Obituary:
Unity in struggle
George Habash (1925-2008)
It is perhaps no surprise after so much use that the heart of George Habash, who struggled his whole life for the liberation of Palestine, should give way. A lifelong advocate of Arab unity and a single state Palestine of all of its citizens, Habash never accepted that justice was but an idea or that a land and its people could be seized and erased. He died at the age of 82 in Amman on Saturday.
George Habash was born on 1 August 1925 into a wealthy Greek Orthodox family in the Palestinian city of Lydda. In summer 1948, while still a student at the American University in Beirut's medical school, he returned back to Lydda to try and organise resistance. He and his whole family, along with 95 per cent of the city's inhabitants, were forced out at gunpoint by Zionist gangs under the leadership of Itzhak Rabin. Of the violence unleashed in the wake of the creation of the state of Israel, Habash later said: "It is a sight I shall never forget. Thousands of human beings expelled from their homes, running, crying, shouting in terror. After seeing such a thing, you cannot but become a revolutionary."

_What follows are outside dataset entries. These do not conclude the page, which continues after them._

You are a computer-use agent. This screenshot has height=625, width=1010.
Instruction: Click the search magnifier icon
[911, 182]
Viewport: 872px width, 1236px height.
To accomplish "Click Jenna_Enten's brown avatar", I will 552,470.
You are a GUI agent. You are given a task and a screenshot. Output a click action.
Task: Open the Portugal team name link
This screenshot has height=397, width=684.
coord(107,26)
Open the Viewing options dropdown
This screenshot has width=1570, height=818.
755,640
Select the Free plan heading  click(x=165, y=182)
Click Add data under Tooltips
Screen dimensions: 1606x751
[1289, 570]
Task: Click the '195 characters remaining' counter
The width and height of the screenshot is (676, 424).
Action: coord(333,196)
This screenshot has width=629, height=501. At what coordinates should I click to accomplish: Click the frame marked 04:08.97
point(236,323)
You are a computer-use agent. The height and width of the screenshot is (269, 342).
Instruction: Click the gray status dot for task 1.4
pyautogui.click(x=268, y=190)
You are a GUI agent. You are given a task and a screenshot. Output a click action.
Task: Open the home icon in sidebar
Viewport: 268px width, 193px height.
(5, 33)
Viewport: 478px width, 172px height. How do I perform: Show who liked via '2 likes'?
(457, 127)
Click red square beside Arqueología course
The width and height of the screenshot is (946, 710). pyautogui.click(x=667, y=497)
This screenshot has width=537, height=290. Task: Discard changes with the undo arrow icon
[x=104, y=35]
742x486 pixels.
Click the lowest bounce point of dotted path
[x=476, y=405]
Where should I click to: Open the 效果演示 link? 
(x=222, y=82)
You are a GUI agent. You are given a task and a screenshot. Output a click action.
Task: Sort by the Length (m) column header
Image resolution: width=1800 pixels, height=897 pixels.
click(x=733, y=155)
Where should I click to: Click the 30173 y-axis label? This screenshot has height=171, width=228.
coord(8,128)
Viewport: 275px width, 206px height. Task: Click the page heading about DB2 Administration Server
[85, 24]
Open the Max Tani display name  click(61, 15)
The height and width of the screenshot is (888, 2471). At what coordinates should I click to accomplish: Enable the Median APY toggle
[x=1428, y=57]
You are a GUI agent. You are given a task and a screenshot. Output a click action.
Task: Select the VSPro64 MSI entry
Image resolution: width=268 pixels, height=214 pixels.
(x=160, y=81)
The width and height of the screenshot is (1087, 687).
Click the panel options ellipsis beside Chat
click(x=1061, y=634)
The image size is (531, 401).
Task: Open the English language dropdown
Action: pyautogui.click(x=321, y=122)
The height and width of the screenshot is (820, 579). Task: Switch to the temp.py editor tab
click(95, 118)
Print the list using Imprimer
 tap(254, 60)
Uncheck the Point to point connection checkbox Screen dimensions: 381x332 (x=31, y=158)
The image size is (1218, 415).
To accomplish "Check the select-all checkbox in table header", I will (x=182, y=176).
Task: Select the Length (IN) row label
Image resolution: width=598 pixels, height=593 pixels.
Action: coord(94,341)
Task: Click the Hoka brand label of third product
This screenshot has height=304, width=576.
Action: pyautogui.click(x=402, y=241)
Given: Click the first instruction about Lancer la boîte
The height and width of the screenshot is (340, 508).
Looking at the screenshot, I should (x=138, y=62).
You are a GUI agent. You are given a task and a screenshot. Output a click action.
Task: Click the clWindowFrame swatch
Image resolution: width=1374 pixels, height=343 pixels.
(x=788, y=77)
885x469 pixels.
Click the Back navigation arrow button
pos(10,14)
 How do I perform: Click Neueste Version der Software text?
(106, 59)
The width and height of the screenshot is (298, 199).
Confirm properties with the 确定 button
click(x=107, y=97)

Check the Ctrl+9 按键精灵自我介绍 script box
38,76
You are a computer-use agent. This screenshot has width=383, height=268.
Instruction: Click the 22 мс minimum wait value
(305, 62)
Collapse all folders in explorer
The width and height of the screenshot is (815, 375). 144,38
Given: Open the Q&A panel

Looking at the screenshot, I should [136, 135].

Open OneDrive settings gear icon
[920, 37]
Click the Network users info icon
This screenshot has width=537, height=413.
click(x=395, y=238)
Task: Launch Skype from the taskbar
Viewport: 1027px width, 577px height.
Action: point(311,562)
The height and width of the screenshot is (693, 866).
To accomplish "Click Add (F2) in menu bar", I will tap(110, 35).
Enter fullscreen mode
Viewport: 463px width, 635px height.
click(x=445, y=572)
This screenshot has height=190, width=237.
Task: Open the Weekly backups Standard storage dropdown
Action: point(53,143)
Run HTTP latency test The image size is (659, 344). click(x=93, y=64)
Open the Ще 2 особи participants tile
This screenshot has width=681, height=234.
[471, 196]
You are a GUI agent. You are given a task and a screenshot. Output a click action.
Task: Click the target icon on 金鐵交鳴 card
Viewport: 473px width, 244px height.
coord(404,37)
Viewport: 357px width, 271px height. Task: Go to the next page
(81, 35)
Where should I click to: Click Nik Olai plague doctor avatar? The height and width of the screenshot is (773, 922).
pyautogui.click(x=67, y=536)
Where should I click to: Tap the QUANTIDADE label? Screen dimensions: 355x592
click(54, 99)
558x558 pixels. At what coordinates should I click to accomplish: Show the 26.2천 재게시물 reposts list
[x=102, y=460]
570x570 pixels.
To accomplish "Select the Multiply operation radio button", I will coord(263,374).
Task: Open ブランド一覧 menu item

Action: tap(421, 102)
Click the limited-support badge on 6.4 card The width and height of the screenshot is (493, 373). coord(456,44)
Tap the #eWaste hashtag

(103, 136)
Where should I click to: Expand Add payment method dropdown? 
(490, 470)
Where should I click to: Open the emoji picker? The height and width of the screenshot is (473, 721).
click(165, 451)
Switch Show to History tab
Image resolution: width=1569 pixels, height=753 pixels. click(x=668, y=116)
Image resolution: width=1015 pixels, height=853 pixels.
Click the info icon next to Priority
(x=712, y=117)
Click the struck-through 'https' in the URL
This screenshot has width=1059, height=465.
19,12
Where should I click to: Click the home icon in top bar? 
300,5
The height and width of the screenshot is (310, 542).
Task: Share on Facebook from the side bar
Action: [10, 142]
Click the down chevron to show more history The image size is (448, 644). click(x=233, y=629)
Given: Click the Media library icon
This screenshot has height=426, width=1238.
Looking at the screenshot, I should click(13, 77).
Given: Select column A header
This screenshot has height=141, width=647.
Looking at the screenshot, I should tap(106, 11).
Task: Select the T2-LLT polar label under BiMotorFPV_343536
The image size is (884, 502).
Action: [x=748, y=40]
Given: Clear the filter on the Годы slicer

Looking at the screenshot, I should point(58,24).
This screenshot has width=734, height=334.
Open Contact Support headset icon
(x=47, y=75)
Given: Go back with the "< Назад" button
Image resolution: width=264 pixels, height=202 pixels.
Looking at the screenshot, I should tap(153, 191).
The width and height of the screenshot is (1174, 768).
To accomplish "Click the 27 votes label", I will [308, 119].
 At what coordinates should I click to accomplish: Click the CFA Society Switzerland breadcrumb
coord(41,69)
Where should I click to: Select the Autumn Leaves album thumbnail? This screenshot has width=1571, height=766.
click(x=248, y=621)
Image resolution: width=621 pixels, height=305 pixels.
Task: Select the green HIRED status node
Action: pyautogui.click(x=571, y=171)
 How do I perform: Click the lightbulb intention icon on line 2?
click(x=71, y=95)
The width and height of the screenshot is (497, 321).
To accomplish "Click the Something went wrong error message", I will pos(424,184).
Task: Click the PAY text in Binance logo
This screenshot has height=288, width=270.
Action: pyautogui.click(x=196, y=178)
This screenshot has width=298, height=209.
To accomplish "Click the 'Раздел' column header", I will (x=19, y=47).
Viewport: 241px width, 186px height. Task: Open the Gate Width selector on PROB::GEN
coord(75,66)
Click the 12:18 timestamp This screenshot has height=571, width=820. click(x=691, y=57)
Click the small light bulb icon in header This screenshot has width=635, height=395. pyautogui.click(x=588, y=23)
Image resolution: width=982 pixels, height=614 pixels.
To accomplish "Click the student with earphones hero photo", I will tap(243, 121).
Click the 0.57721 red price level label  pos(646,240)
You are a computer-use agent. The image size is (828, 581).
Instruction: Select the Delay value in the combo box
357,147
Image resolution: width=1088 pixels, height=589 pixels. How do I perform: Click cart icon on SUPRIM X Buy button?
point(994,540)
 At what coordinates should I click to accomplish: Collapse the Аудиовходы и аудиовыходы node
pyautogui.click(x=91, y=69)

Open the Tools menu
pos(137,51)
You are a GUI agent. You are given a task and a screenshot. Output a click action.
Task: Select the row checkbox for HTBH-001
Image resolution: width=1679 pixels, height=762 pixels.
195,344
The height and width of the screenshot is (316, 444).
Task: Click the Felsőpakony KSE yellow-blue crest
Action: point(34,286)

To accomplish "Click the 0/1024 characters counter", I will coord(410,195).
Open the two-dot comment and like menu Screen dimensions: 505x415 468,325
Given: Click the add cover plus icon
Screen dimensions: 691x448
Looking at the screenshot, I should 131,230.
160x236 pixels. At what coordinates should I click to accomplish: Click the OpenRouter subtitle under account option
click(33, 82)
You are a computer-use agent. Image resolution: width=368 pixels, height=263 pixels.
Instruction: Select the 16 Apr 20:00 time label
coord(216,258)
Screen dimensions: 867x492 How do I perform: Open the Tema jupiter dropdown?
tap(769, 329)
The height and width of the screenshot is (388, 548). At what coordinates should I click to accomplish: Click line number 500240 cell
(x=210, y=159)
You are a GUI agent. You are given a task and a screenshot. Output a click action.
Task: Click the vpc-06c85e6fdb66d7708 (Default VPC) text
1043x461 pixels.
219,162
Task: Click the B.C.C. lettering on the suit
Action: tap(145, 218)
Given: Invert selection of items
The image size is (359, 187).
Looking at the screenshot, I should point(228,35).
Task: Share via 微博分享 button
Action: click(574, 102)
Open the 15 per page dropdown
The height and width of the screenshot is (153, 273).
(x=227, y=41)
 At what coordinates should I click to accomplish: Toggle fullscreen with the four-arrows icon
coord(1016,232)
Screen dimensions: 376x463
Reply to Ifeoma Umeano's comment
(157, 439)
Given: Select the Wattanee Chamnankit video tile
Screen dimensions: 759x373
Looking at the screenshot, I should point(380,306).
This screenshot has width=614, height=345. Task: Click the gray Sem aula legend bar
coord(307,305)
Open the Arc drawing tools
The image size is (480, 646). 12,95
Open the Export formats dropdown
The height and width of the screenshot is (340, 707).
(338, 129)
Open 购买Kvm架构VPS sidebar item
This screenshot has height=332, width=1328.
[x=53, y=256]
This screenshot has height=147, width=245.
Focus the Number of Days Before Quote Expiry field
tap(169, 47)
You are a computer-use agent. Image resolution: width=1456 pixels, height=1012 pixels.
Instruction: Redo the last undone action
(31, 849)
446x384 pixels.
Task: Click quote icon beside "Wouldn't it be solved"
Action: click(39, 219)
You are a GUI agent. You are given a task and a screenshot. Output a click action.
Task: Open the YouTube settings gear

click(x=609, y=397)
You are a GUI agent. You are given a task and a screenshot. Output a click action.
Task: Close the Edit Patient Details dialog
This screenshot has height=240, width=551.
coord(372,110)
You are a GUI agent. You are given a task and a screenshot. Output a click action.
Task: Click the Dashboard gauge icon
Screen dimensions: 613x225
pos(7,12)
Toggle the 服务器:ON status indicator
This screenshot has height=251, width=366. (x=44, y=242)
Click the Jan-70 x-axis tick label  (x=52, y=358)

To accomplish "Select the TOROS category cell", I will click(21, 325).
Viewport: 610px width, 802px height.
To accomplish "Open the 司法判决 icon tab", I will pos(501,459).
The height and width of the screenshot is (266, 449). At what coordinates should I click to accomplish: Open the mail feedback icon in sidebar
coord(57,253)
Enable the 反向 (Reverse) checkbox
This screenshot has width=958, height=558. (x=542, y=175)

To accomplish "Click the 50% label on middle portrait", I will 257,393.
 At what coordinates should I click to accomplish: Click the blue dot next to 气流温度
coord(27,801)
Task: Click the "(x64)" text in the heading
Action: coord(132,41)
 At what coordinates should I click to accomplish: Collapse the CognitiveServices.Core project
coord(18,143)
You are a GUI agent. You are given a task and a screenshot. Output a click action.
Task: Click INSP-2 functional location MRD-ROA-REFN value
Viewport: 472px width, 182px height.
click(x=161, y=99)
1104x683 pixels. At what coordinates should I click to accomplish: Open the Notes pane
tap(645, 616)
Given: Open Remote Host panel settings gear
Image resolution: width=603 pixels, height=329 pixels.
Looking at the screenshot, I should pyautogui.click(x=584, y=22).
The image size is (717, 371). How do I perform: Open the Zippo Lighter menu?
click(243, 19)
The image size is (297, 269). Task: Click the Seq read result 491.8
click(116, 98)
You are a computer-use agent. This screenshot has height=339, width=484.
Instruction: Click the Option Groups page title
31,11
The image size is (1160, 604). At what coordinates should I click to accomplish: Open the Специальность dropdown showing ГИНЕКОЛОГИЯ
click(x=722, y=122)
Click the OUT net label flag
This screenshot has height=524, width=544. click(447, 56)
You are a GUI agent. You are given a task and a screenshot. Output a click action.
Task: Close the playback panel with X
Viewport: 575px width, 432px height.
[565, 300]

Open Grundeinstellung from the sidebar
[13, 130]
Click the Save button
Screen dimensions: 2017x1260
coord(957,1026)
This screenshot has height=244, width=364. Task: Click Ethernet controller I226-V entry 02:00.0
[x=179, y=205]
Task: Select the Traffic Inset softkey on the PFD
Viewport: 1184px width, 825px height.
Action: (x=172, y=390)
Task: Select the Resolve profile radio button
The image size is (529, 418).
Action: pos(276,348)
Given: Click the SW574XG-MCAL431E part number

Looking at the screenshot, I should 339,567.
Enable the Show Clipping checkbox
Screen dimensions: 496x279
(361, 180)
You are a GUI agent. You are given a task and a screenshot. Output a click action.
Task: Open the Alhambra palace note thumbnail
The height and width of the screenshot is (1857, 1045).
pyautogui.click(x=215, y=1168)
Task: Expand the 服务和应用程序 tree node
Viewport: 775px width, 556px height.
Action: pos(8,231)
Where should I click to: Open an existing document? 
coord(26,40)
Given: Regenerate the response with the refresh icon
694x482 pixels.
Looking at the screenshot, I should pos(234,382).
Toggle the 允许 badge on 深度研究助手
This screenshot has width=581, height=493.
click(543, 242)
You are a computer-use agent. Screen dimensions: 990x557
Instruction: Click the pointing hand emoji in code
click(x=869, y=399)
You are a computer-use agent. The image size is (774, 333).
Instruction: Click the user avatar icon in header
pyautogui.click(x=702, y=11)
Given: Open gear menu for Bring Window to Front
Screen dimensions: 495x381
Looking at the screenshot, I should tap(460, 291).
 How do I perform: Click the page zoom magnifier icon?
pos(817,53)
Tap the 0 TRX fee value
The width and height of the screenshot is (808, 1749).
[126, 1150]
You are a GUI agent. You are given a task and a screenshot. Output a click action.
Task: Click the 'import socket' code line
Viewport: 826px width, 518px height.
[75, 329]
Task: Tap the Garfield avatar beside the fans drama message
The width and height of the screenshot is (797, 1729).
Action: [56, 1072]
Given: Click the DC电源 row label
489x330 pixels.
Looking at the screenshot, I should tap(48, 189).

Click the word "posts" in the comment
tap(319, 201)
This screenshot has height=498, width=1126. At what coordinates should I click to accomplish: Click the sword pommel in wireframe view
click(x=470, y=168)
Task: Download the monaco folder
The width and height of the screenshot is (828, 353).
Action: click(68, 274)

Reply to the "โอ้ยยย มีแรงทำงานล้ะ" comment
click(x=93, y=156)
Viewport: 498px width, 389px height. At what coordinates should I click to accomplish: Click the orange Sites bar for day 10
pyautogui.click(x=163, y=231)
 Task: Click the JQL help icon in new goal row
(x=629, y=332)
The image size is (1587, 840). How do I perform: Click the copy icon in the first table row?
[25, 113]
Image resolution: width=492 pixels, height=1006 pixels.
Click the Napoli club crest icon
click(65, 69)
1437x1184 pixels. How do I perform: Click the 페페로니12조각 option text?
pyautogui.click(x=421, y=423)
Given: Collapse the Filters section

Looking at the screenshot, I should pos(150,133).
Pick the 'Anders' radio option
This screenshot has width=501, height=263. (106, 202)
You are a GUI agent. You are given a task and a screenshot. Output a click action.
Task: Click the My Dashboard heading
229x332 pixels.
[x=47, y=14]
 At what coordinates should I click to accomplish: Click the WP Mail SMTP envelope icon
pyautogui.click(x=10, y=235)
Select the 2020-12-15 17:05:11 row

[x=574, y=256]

In 1951, Habash graduated from the AUB top among his class and was appointed a junior staff member. A year later he had to resign the post because of his political activities, and he moved to Jordan where he opened a clinic in Amman. In 1952 he came to prominence as a founding member of the Arab Nationalist Movement, aligned to and inspired by the pan-Arabism of Egyptian president Gamal Abdel-Nasser.
His concern for Arab unity, however, did not prevent him speaking out against tainted Arab regimes. As Habash said many years later in a remarkable address entitled "Palestine Between Dreams and Reality", delivered on the occasion of his stepping down from leadership of the PFLP in 2000: "only rarely will a regime find itself in the same trench as the masses." Siding with the people was one of the constants of his political life.
Because of his outspoken denunciation of official Arab regimes, Habash spent much of his life moving uneasily between Arab capitals. He was also continually hunted by Israeli intelligence agencies. A key figure in the Palestine Liberation Organisation (PLO) until the June 1967 Arab defeat, Habash founded the leftist Popular Front for the Liberation of Palestine (PFLP) in December 1967. While, attending a meeting in Damascus the following year, Habash was arrested, spending a few month in Jail in Syria, before the PFLP succeeded in smuggling him out of prison and whisked him off to Beirut. From there he went to Cairo, where he met Nasser and discussed with him the necessity of popular armed struggle against Israel.
In 1970, the PFLP grasped worldwide attention when it blew up four hijacked airliners -- three at Dawson's Field in the Jordanian desert, and one in Cairo -- having first disembarked all the crew and all passengers. Deeply incensed, King Hussein of Jordan expelled the PLO and all its factions from Jordan, in what would become known as "Black September".
From 1974, Habash emerged as the most-staunch opponent of the policy of compromise adopted by the PLO under Yasser Arafat, ruling out political negotiations with Israel and accusing Arafat of diverting the revolutionary Palestinian movement. While secular in orientation, Habash cultivated links with the Islamist Hamas and Palestinian Islamic Jihad in opposing the 1993 Oslo Accords. He refused to set foot on the "autonomous territories" assigned to the newly-establish Palestinian Authority in 1994, insisting on the full right of return of Palestinian refugees in accordance with international law.
In 2000, Habash stepped down as leader of the PFLP, but never abandoned his principled struggle on behalf of justice for the Palestinian people. His justification for stepping down was that he wanted to give an example for others, by proving that political leaders can continue struggling for their ideals outside official posts. Even in his final hours, this Palestinian son followed developments in Gaza, called for unity, and denounced the attempts of US President Bush to annul the right of Palestinian refugees to return.
Palestinian President Mahmoud Abbas declared a three-day period of mourning in the wake of his death. It is indeed certain that Palestinians of all political currents will feel in these days the loss of this force. But Habash himself was both wise and humble enough to know that the manoeuvres of the opponents of justice and dignity hold no sway. As he once said, "the decline that the Arab Nation is living through is preparing the way for a sweeping popular revival. A thing gives rise to its opposite."
George Habash who died on 24 January in Amman is survived by his wife Hilda, and their two daughters, Messa and Lamma.